After all, I hadn’t even listened to myself.
I had learned the rules dutifully, and I had passed them through this blog and to colleagues. I’d just finished a brownbag session for my fellow reporters on how to record audio. I’d called it “Get your Mojo Working,” for mobile journalists. Use headphones. Use an external, cardioid, directional microphone. I had those tools in the bag when I went out to work on my law enforcement story. Then, we got mobile, and my mojo wasn’t up to it.
I’d planned on using a wireless lavaliere for my main source, so I could follow him around with ease. But after I’d reserved it, reminded people I needed it, well, the only wireless lav our newsroom owned had disappeared. Never mind, though, because I’m not a gear head, and I have always found a way to get the story.
I did have a new Edirol recorder, which I packed away, along with my low-end, but reliable Canon video camera to catch some documentary footage off my crime beat. I had the cardioid mic I’d carried around for months and a set of headphones.
But once we started moving, I decided I didn’t want to be plugging headphones and microphones in and out. I had to move when my subject moved, get in and out of conversations about homicides and witnesses. Plus, I was getting audio two ways: with the Edirol recorder and through the camera. I had a backup.

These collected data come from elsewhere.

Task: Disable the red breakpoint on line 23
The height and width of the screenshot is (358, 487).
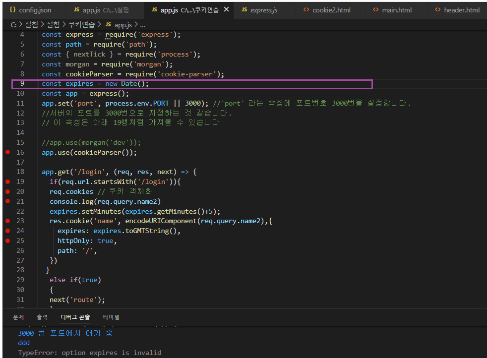Action: point(7,221)
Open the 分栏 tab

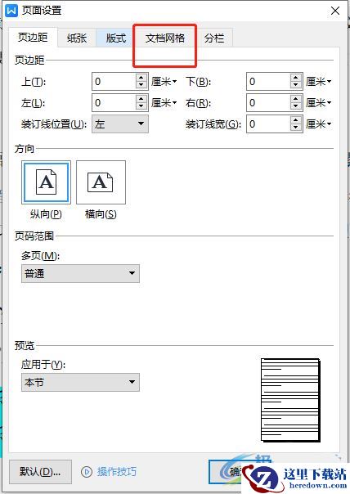click(x=214, y=38)
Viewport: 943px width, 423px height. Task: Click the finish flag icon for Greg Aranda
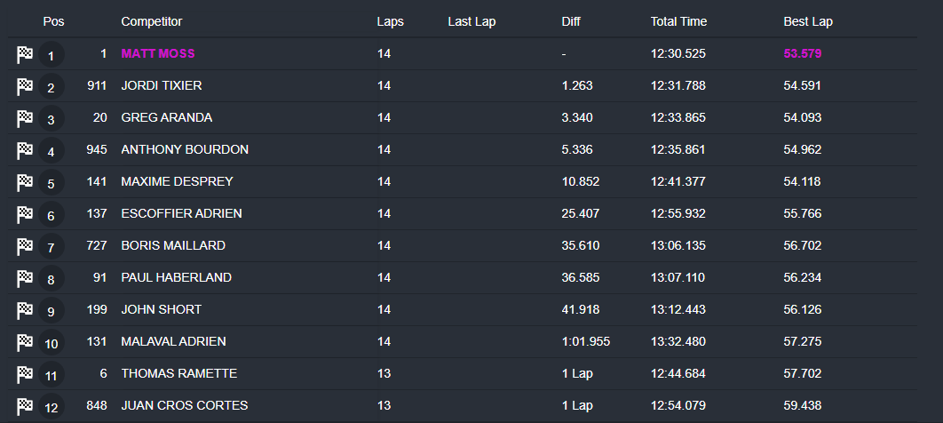[25, 119]
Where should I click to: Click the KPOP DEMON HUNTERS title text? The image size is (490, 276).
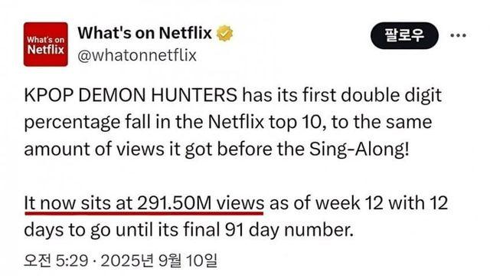tap(130, 95)
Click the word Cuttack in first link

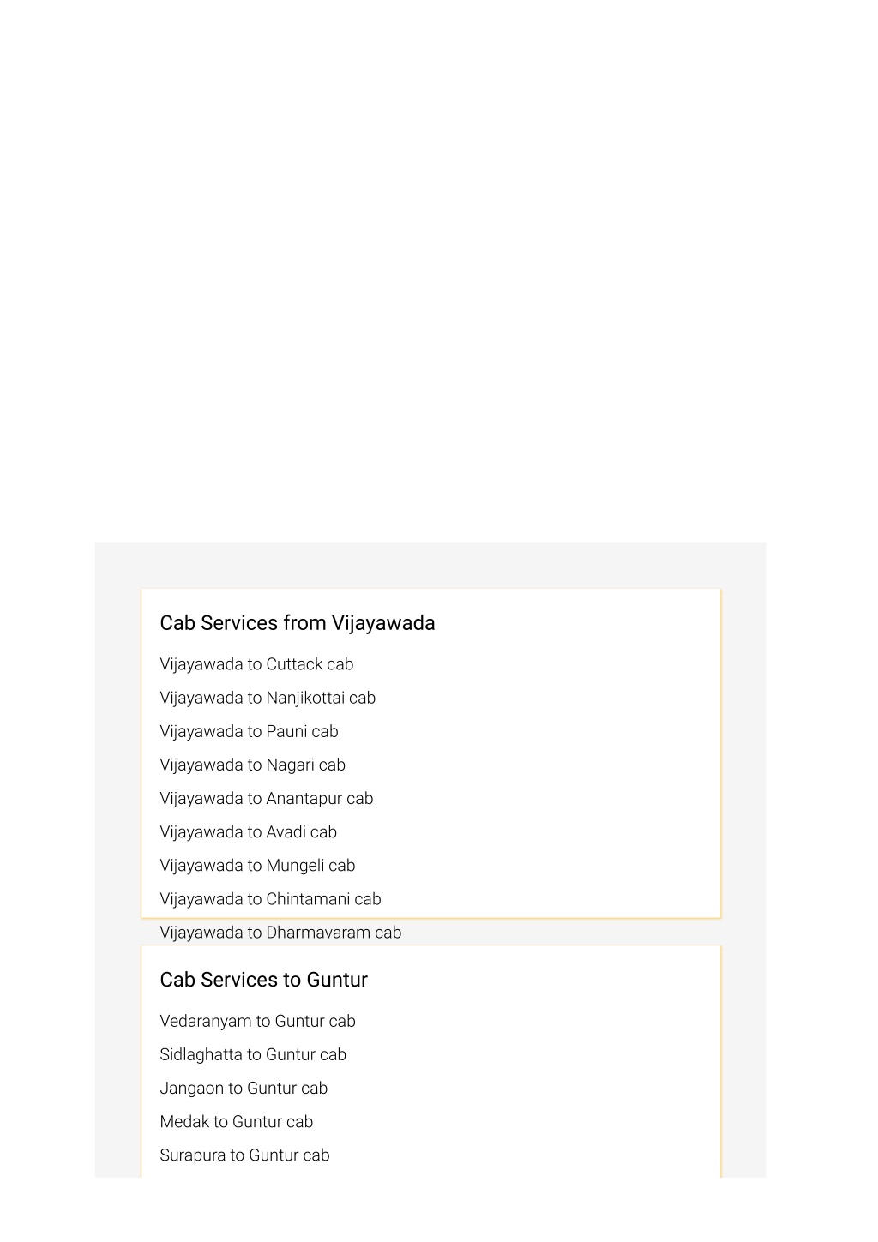[294, 664]
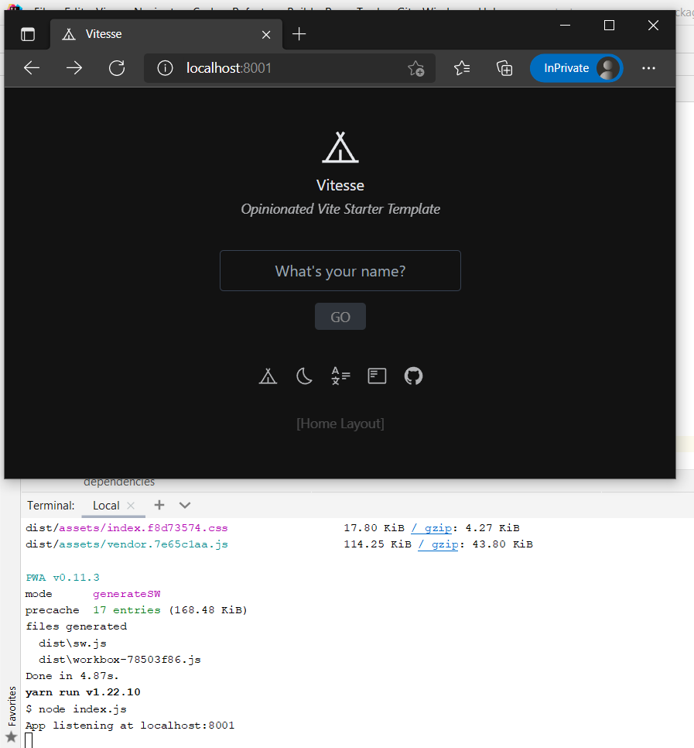Focus the What's your name input field
Image resolution: width=694 pixels, height=748 pixels.
340,270
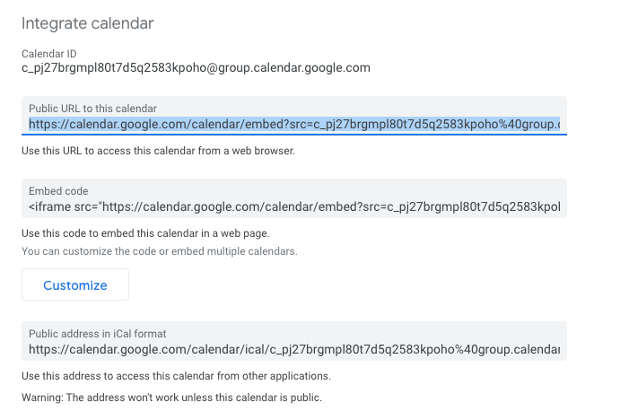Click the Integrate calendar heading
The height and width of the screenshot is (411, 629).
(87, 23)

When I returned after a late-night and early-morning round that I was too tired to contemplate repeating, I downloaded my mp3s. I heard the air conditioner in the damned vehicle. I also heard static creeping like a crackling campfire into the voices.
I did like the video. But audio, as I’ve always said, is most important.
I tried to relax over the weekend, which was great with my wife and family, except for the occasional moping about my presumed failure. Then I remembered: this business never was perfect. I remembered all the great quotes that didn’t make my stories, because in the haste to scribble them down, I’d made them illegible. My stories would have benefited from those extra phone calls I planned to make until deadlines got in the way. I resolved to learn some post-production tricks to make poor audio usable. I also knew what to use as the topic my next blog.
But then, another surprise. As I began logging video clips this morning, I heard the camera’s audio. Not crystal, but not drowned in static, either. The video camera had picked up the voices without the distracting air conditioner. I had some passable sound.
More good news: our photo staff had processed the images out of my point-and-shoot and proclaimed a few actually publishable, and a couple of nods of approval.
“So you learned this is not a science,” Katie, our web guru and my biggest cheerleader, said, seeing me ecstatic over audio that was not perfect, but not too bad to use.
What I learned is what I keep learning. This isn’t as difficult as you think it is. You can make it work.
Still, next time I’m wearing headphones and dragging along that mic – wires and all.
Ron:
ReplyDeleteGreat tale. Reminds me of the first interview I did with my first ever tape recorder. I set everything up perfectly, except for the microphone, which I placed on top of the cassette deck. The result was 45 minutes of well-recorded sounds of the tape mechanism at work, and a low buzz of conversation in the background. Unfortunately, in those pre-tech days, I didn't have a vid-cam to back me up.